President Dmitry Medvedev greeting Indian Prime Minister Manmohan Singh during Kremlin talks on Monday. Alexander Nemenov

The Kremlin won a coveted agreement with India to boost cooperation in the civilian use of nuclear technology on Monday and promised to deliver a long-delayed aircraft carrier.

The nuclear deal was possible because the United States, eager to win lucrative contracts with India, successfully lobbied for the Nuclear Suppliers Group to lift a ban on importing nuclear technologies to India last year.

But Monday’s agreement during a visit to Moscow by Indian Prime Minister Manmohan Singh, means that Russia will be the first country to capitalize on the end of the ban — a fact that was not lost on Rosatom, the state nuclear power company.

“It’s important for Russia that it was the first country to sign an agreement on civil nuclear cooperation with India after the ban was abolished,” Rosatom spokesman Sergei Novikov told The Moscow Times.

In addition to the United States, Russia is jostling with France and Canada for a slice of India’s nuclear power market. Russian analysts said India’s choice of partners would be political.

“There are political factors that will play a role in India’s decision in favor of one of the rivals for its nuclear power market,” said Andrei Volodin, head of the Center for Eastern Studies at the Diplomatic Academy of the Foreign Ministry.

“The [Indian] government should make a decision on whether India will develop as a self-consistent country or as part of a unipolar world with the U.S. as the center,” he said.

Russian and Indian officials offered few details about Monday’s nuclear cooperation agreement.

“Today we have signed an agreement that broadens the reach of our cooperation beyond the supply of nuclear reactors to areas of research and development and a whole range of areas of nuclear energy,” Singh said at a joint news conference with President Dmitry Medvedev after holding talks in the Kremlin.

The agreement replaces one signed by Russia and India in 1998.

India also handed Rosatom a contract to build four more reactors for its nuclear power station in Kudankulam, located in the Tamil Nadu state in southern India.

“The nuclear power station in Kudankulam is already a symbol of our cooperation in civil nuclear energy. Four more reactors will be constructed,” Singh said, Interfax reported.

Rosatom chief Sergei Kiriyenko said the two sides had also agreed on the construction of a nuclear power station in West Bengal and a third site was under discussion.

“A third site is possible for Russia, but a decision has not been made so far,” he told reporters, Interfax reported.

Rosatom may build four to six reactors in West Bengal, and the contract would take 10 to 15 years to fulfill, he said.

The first reactor at the Kudankulam station would start as early as next year, he said.

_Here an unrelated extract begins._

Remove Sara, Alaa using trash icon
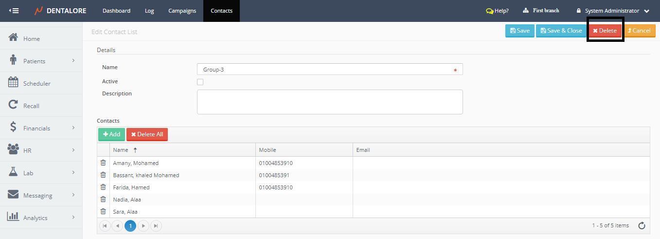Image resolution: width=660 pixels, height=239 pixels. tap(103, 212)
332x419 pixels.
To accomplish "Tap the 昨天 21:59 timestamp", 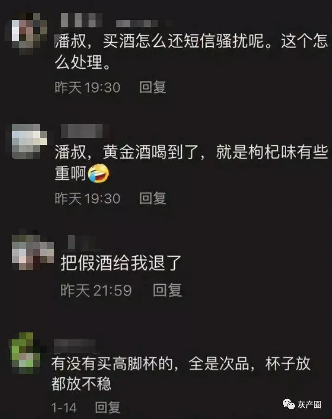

Kiriyenko added that Rosatom was not afraid of competition, saying the nuclear market was global and rivalry was inevitable.

Novikov, the Rosatom spokesman, denied that Monday’s agreement was political.

“There is no political background here. This is pure business,” he said by telephone. “The Indian market is so big that there will be place for everyone there.”

He said France was Russia’s main rival in the Indian market.

Also Monday, Russia and India reached an agreement on the renovation of the Admiral Gorshkov, a Soviet-era aircraft carrier purchased by the Indian military under a $1.6 billion contract in 2004, a source in the Russian delegation told Interfax.

“All the parameters that should be in the contract have been agreed on,” the source said, without elaborating.

Russia was to deliver the refurbished vessel by 2008, but delivery has been pushed back to 2012 and its price nearly doubled to $2.8 billion.

Separately, state-owned Vneshekonombank said in a statement that it would take a $100 million loan from the Export-Import Bank of India to finance the delivery of equipment and services from Indian companies seeking to invest in Russia.